= Given request =
Copy the data below word for word, from the line with "This screenshot has height=550, width=1070." through the line with "(x=37, y=28)", including both of those lines.

Item position entries:
[start]

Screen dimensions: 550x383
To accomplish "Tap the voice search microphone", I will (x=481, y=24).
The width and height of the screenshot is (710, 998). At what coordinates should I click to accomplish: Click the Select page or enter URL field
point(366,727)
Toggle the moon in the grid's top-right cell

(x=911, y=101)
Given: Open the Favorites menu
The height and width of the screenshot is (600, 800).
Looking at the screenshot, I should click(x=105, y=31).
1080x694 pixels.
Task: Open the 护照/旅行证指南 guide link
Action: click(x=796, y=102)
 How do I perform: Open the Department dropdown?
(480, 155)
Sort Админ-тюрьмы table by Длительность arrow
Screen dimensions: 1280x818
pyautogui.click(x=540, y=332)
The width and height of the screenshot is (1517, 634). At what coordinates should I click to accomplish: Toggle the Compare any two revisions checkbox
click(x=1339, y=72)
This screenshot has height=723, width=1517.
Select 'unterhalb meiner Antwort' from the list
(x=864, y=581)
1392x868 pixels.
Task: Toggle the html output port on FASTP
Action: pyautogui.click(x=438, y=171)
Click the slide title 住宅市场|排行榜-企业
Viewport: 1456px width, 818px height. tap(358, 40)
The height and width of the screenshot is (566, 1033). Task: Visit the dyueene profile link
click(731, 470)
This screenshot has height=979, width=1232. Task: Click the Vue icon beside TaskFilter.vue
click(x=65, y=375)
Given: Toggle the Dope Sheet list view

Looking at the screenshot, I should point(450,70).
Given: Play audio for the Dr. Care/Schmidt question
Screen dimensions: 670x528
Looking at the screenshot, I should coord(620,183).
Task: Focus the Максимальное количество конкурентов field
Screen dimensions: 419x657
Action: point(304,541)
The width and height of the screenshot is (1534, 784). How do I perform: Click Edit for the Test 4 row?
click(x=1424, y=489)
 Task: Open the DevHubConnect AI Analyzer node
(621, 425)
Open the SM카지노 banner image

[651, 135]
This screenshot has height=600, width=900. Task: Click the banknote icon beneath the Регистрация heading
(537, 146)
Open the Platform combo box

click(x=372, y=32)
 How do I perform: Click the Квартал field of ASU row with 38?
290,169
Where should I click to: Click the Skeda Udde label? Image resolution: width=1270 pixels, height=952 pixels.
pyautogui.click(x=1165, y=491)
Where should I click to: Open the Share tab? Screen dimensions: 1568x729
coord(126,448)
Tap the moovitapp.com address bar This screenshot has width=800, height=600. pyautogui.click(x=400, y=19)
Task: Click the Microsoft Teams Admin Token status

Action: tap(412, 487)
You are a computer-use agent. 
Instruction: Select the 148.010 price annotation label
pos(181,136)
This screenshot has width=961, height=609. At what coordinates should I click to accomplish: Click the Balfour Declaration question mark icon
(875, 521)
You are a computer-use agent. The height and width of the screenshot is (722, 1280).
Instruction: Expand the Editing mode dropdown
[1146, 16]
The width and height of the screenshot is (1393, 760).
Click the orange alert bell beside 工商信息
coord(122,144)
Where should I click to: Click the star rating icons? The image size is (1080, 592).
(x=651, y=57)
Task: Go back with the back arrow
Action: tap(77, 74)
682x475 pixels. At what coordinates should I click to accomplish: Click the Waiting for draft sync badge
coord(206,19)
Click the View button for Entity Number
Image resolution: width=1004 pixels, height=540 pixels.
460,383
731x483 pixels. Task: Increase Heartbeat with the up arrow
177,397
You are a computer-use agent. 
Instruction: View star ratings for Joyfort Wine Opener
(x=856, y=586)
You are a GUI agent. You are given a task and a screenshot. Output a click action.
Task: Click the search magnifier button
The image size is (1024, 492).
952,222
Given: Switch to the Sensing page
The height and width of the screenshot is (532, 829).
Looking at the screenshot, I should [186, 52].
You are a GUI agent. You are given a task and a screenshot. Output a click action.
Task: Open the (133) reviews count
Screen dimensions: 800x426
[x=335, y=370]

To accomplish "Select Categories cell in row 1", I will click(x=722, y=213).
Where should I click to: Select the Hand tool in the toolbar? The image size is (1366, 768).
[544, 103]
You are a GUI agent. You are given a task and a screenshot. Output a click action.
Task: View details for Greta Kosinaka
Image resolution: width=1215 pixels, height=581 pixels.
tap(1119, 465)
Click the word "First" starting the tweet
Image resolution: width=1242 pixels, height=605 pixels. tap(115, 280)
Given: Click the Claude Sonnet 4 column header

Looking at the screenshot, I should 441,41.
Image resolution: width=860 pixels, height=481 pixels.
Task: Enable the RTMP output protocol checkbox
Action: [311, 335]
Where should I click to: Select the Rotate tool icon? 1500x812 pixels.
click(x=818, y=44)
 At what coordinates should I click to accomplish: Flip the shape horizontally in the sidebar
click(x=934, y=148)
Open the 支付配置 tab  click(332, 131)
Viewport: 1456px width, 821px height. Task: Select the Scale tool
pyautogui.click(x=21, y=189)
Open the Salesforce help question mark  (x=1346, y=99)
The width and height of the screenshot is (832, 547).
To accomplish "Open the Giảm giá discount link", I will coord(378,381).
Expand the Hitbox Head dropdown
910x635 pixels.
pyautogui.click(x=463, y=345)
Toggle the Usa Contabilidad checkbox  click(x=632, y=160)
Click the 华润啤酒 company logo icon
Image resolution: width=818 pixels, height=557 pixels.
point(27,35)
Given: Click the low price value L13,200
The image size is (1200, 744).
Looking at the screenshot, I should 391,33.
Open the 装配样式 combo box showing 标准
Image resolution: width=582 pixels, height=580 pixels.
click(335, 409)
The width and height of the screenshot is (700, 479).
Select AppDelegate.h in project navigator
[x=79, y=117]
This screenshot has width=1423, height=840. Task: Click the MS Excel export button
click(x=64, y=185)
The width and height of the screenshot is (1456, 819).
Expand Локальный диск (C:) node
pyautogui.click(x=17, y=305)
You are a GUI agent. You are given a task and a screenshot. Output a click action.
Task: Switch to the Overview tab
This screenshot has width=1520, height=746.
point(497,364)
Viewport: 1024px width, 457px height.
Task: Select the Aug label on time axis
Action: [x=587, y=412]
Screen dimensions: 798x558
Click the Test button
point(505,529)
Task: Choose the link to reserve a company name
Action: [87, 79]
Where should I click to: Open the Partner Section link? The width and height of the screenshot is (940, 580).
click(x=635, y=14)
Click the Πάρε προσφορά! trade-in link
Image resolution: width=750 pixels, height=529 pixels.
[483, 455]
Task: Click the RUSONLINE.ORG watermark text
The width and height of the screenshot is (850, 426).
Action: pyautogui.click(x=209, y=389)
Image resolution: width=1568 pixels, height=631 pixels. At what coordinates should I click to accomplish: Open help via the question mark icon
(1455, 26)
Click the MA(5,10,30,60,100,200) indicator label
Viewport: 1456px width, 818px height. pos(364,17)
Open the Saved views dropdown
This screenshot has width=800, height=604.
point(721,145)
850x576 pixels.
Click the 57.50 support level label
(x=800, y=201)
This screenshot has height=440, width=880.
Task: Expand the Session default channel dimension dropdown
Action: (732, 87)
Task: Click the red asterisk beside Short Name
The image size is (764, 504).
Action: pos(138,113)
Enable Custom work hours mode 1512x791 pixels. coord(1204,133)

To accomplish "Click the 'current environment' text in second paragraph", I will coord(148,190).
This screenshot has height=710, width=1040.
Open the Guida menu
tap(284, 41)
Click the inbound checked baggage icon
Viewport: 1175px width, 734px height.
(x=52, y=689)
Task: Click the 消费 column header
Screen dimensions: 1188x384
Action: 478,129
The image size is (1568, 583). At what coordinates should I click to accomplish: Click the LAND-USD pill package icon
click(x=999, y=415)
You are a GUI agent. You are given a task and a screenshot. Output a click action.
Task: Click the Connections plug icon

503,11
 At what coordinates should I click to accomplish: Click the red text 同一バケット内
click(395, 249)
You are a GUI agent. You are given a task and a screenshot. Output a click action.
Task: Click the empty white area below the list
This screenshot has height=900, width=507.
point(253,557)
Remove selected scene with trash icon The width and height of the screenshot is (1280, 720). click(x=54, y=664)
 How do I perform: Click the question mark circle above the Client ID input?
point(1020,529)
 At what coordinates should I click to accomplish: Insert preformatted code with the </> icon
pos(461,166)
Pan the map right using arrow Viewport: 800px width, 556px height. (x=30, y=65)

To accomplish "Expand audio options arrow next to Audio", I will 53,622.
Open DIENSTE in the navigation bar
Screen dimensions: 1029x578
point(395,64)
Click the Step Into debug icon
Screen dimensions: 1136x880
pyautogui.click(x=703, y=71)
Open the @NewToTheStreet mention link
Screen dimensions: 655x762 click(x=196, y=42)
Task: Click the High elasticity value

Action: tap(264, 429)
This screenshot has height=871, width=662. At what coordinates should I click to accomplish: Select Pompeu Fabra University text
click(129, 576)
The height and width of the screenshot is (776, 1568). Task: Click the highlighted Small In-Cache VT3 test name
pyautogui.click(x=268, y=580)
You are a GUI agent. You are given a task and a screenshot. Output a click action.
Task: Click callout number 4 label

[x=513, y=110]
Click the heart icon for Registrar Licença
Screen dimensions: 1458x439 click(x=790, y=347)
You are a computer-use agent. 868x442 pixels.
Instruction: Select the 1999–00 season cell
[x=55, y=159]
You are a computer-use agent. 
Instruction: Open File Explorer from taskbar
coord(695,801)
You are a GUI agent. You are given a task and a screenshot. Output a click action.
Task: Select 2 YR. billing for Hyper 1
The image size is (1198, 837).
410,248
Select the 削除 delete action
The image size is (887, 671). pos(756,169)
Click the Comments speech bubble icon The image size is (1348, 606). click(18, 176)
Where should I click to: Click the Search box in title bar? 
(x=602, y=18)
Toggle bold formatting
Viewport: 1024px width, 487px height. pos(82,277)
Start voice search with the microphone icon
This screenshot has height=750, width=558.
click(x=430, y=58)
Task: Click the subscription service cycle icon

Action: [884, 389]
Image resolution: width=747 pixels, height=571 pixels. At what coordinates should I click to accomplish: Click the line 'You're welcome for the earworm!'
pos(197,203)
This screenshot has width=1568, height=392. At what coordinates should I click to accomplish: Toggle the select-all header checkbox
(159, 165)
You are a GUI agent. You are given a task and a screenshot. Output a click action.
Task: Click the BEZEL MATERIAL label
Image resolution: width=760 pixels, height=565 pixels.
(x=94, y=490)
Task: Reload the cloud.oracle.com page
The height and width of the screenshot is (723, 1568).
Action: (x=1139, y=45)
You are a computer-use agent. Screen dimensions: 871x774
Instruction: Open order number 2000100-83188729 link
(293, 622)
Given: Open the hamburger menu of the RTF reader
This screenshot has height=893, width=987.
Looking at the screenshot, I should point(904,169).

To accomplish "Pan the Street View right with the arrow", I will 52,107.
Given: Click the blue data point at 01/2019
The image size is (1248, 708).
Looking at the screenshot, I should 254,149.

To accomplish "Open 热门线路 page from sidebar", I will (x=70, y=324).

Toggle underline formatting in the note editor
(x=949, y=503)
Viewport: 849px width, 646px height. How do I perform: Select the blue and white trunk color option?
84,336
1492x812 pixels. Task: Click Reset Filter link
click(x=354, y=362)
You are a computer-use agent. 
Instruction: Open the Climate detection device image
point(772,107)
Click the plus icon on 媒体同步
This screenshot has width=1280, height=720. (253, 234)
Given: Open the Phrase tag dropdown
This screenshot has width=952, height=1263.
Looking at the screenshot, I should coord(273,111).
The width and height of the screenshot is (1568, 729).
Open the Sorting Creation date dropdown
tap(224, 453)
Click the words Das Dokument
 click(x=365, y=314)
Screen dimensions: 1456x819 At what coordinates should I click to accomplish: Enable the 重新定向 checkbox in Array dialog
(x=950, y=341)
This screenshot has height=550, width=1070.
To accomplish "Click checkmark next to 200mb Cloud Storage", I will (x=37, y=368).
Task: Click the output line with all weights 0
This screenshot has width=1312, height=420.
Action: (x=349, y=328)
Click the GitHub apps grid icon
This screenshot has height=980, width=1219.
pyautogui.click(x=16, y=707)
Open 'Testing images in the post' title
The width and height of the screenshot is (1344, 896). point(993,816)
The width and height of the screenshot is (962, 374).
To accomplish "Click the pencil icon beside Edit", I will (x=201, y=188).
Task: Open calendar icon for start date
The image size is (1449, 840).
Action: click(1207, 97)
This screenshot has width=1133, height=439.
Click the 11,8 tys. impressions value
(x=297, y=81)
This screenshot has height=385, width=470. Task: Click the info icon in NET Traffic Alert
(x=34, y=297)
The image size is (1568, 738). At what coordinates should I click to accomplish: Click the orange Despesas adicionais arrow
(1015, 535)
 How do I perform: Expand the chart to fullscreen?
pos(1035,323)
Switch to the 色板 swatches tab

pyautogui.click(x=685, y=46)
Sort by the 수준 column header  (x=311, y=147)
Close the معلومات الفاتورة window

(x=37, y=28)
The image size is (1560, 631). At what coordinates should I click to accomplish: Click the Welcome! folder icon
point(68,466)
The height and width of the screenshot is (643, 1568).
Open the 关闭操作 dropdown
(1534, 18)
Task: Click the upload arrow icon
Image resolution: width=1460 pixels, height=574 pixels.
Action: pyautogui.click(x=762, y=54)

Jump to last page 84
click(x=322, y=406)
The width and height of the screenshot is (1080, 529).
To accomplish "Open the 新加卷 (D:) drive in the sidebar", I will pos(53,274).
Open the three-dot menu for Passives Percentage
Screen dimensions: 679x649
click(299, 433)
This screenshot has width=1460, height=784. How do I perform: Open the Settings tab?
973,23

[end]

= Written answer =
This screenshot has height=550, width=1070.
To accomplish "Click checkmark next to 200mb Cloud Storage", I will (x=37, y=368).
Task: Click the output line with all weights 0
This screenshot has width=1312, height=420.
Action: (x=349, y=328)
Click the GitHub apps grid icon
This screenshot has height=980, width=1219.
pyautogui.click(x=16, y=707)
Open 'Testing images in the post' title
The width and height of the screenshot is (1344, 896). point(993,816)
The width and height of the screenshot is (962, 374).
To accomplish "Click the pencil icon beside Edit", I will (x=201, y=188).
Task: Open calendar icon for start date
The image size is (1449, 840).
Action: click(1207, 97)
This screenshot has width=1133, height=439.
Click the 11,8 tys. impressions value
(x=297, y=81)
This screenshot has height=385, width=470. Task: Click the info icon in NET Traffic Alert
(x=34, y=297)
The image size is (1568, 738). At what coordinates should I click to accomplish: Click the orange Despesas adicionais arrow
(1015, 535)
 How do I perform: Expand the chart to fullscreen?
pos(1035,323)
Switch to the 色板 swatches tab

pyautogui.click(x=685, y=46)
Sort by the 수준 column header  (x=311, y=147)
Close the معلومات الفاتورة window

(x=37, y=28)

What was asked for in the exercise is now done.